I‘ve learned to love the Old Testament and its mess of stories and images so horrifying and heartbreaking that they’re difficult to reconcile with the picture of God we get in Christ.

But Jesus validates the Old Testament, and so I’ve come to a place where I enjoy wrestling with this inspiring (and often frustrating) collection of books. But there are ways that many churches and pastors handle the Old Testament that can exacerbate my issues with it:

1. We ignore the horror.

When my daughter was eight, she decided she was going to read through the Bible. As a pastor, I was thrilled. That was until she came down a couple nights later and wanted me to explain why Lot was sleeping with his daughters (Gen. 19:30-36) … awkward.

It’s humorous to me when Christians want to censor books, music or media because of the questionable content. I mean, seriously … HAVE YOU EVER READ YOUR BIBLE!? It’s full of crazy, horribly sexual and violent stories. Here are a couple that come to mind:

  • God sends an angel to kill all of Egypt’s first-born sons—and livestock (Ex. 12:29).
  • The Israelites slaughter the Amorites by sword, and God helps finish them off with large hail (Josh. 10:10-11).
  • When Judah commands Onan to sleep with his brother’s wife and God kills him for throwing his semen on the ground (Gen. 38:8-10).
  • When a concubine is gang raped by wicked men and dies, and her master cuts her into 12 pieces and sends her to Israel’s tribes (Judges 19:22-29).

Large portions of the Old Testament are a complete freak show. I think that to be honest with God, Scripture and ourselves, we have to sit within the dissonance that these stories create. We shouldn’t ignore them for the more palatable sections and we shouldn’t be so quick to explain them away.

It’s often not the difficulties in these stories that I find so hard to swallow but the ways that I’ve heard them reconciled and excused.

2. We whitewash OT stories for children.

I spent 15 years in the Christian retail industry, and I’ve seen almost every Bible storybook for children there is. You know what I haven’t seen in these books?
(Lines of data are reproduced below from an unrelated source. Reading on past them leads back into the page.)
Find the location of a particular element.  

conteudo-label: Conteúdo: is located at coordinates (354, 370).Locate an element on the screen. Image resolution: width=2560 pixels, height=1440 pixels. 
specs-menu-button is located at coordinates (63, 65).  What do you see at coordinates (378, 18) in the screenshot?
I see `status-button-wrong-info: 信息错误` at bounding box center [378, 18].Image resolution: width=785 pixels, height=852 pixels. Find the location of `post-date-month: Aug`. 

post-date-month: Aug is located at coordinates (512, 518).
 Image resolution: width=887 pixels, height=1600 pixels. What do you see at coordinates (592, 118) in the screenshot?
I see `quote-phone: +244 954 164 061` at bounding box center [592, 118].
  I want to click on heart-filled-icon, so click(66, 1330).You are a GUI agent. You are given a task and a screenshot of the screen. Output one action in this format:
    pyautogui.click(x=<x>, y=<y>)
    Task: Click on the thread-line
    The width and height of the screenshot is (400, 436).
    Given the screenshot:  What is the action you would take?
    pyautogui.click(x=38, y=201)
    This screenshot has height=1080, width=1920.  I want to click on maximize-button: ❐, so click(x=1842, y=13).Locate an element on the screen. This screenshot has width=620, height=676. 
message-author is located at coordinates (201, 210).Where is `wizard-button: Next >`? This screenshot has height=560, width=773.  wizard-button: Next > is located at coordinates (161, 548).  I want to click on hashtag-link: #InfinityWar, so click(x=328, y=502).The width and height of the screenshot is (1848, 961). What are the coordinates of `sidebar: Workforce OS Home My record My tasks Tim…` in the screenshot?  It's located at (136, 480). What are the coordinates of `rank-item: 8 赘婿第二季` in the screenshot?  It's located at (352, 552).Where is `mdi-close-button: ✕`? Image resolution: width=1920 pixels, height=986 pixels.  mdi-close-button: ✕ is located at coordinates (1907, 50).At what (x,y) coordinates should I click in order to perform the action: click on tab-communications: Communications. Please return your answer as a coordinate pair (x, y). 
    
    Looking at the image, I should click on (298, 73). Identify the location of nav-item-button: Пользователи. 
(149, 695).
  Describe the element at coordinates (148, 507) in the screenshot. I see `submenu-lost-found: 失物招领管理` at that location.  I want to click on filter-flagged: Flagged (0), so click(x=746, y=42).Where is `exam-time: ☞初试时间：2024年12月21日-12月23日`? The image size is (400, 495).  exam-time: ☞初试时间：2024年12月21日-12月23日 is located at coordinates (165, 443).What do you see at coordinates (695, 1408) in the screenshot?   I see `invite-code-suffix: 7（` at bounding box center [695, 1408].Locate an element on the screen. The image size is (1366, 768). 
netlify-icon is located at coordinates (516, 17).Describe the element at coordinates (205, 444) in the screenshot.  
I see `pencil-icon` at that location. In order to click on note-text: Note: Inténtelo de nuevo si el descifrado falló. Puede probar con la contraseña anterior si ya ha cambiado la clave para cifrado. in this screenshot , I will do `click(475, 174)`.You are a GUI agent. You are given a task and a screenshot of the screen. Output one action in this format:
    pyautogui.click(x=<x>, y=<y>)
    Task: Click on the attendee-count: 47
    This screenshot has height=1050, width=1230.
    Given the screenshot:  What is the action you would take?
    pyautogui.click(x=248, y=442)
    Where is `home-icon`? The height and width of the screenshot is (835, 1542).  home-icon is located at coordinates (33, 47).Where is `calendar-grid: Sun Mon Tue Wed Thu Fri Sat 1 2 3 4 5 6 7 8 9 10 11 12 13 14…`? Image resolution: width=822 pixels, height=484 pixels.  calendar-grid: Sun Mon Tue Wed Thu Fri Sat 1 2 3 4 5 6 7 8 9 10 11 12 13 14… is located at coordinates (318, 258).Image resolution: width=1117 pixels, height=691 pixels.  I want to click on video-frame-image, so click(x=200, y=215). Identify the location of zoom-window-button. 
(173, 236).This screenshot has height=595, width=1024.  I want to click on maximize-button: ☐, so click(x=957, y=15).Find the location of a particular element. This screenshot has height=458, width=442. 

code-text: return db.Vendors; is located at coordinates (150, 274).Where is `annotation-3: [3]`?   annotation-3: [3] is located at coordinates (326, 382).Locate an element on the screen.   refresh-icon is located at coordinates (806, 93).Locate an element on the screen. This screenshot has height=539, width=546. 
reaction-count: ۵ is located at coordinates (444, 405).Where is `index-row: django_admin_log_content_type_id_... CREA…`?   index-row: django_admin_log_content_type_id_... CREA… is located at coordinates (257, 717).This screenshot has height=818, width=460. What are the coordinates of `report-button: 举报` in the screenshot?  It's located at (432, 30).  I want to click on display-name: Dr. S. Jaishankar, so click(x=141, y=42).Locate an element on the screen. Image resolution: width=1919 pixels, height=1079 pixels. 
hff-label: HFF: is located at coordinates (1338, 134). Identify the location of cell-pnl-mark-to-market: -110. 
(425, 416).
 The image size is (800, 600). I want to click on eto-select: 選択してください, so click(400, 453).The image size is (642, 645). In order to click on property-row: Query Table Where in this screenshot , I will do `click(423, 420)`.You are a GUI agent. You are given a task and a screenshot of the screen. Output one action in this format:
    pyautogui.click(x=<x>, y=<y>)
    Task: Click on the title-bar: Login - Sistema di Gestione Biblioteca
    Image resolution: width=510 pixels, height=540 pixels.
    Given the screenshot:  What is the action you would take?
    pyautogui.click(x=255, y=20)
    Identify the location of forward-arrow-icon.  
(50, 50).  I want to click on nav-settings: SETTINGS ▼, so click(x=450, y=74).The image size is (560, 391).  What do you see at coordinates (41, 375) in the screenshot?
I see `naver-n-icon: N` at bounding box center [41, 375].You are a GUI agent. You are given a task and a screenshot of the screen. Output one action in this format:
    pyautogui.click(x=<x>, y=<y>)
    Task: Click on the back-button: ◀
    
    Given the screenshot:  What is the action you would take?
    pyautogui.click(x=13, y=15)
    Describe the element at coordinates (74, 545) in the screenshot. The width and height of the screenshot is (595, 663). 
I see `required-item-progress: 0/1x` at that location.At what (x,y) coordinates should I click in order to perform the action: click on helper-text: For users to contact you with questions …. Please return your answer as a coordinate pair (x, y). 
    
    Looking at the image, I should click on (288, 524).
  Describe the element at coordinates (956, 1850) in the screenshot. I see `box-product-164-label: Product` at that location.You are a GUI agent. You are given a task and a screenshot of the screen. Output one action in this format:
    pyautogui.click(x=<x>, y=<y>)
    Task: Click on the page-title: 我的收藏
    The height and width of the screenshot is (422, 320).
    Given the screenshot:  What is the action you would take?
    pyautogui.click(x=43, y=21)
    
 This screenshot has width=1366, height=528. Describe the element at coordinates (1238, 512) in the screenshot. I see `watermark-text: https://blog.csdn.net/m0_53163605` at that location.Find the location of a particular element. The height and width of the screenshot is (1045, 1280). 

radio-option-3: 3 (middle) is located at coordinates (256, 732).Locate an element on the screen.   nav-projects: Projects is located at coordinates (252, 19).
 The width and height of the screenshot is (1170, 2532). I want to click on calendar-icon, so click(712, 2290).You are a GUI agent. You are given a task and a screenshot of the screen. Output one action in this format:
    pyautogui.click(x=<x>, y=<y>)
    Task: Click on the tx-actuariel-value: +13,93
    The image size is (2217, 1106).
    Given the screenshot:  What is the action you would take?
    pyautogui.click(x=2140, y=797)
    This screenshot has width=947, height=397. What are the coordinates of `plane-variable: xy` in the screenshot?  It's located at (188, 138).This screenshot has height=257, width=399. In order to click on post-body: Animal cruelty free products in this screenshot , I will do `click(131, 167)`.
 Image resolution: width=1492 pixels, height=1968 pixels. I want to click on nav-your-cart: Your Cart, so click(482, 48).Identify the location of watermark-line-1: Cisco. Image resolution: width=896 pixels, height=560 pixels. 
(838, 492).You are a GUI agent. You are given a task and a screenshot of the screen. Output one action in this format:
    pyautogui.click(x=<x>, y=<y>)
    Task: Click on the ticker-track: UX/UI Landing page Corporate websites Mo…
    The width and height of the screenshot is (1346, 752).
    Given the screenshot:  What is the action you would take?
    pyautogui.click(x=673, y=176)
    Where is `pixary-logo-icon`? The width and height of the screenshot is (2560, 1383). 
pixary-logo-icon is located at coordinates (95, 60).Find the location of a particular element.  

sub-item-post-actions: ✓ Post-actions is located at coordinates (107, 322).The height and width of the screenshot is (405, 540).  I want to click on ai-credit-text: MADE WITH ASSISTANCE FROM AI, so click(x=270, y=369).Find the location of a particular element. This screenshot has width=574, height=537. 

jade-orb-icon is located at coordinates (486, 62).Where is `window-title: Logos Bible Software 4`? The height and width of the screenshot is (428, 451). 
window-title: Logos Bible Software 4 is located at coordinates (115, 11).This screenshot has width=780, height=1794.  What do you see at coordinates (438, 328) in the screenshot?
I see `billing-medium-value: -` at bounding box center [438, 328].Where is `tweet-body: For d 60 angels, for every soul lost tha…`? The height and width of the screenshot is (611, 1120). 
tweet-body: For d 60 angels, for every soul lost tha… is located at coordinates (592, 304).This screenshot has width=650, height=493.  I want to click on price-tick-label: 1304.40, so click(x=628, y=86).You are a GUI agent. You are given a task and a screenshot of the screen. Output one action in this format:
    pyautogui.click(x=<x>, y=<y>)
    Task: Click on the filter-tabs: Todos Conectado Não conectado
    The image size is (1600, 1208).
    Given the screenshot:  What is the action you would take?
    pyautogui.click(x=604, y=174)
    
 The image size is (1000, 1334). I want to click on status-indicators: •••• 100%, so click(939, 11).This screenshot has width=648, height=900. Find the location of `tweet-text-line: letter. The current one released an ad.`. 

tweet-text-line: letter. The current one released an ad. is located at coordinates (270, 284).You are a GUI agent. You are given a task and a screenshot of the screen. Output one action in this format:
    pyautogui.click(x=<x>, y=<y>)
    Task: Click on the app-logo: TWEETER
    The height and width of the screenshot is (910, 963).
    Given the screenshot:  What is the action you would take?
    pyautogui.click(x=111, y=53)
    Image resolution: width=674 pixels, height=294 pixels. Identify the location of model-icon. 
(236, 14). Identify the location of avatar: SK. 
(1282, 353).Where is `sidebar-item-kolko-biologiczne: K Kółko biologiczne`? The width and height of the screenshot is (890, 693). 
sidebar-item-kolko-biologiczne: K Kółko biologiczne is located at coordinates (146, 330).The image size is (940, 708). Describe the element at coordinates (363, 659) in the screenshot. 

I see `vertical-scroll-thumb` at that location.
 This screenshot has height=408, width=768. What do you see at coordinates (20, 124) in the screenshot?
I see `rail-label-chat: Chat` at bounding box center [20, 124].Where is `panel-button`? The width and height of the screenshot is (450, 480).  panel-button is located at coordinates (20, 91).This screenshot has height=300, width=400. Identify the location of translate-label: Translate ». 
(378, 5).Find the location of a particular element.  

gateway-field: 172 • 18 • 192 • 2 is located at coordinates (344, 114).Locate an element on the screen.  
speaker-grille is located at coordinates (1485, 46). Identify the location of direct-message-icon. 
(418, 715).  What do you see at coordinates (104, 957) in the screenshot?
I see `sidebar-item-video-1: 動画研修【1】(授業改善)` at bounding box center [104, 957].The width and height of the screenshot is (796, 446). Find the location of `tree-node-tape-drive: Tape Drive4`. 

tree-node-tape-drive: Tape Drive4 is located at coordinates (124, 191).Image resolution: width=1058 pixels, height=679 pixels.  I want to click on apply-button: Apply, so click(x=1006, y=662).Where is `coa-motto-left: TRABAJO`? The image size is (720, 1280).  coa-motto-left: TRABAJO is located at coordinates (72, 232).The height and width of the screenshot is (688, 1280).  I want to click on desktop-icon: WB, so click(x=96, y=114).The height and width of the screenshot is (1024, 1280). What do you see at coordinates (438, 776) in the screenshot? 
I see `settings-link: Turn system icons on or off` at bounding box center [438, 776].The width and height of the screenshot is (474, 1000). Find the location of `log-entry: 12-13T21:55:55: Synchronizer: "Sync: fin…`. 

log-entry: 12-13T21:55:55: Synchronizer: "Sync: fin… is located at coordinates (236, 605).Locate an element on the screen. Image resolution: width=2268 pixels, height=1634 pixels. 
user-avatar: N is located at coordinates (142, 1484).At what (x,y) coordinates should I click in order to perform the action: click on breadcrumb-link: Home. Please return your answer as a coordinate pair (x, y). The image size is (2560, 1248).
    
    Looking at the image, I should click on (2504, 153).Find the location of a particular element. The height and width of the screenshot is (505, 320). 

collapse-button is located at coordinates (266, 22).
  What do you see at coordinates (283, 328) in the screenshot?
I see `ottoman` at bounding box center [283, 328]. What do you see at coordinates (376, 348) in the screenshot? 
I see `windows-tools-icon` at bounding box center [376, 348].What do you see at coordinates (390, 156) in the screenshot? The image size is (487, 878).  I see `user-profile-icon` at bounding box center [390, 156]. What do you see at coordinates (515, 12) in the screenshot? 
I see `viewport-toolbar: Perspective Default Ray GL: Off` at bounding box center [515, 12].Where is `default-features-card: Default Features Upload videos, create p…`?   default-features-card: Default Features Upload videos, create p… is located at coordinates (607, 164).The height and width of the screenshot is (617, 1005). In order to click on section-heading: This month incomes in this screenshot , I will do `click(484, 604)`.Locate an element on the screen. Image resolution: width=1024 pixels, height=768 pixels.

  • Pictures of Noah’s ark surround by thousands of dead bodies in the flood
  • Naked Noah passed out in his tent
  • A young David cutting off a defeated Goliath’s head
  • King Darius feeding Daniel’s accusers to the lions
  • The 3,000 Philistines crushed by Samson in the temple
  • Elisha cursing taunting youth with mauling bears

Yes, on some level I’m being facetious. Little kids don’t know how to process that kind of stuff. But we need to realize that the when we focus on Genesis 6’s cute animals and rainbows, we create problems for later.

Many kids who’ve gone through years of Sunday school and youth group Bible lessons grow into adults who have a very different and one-dimensional view of humanity, God and the Old Testament. When (if) they discover these stories for themselves, or when they’re confronted by a skeptic with the dark side of many of them, they’re surprised and can feel misled.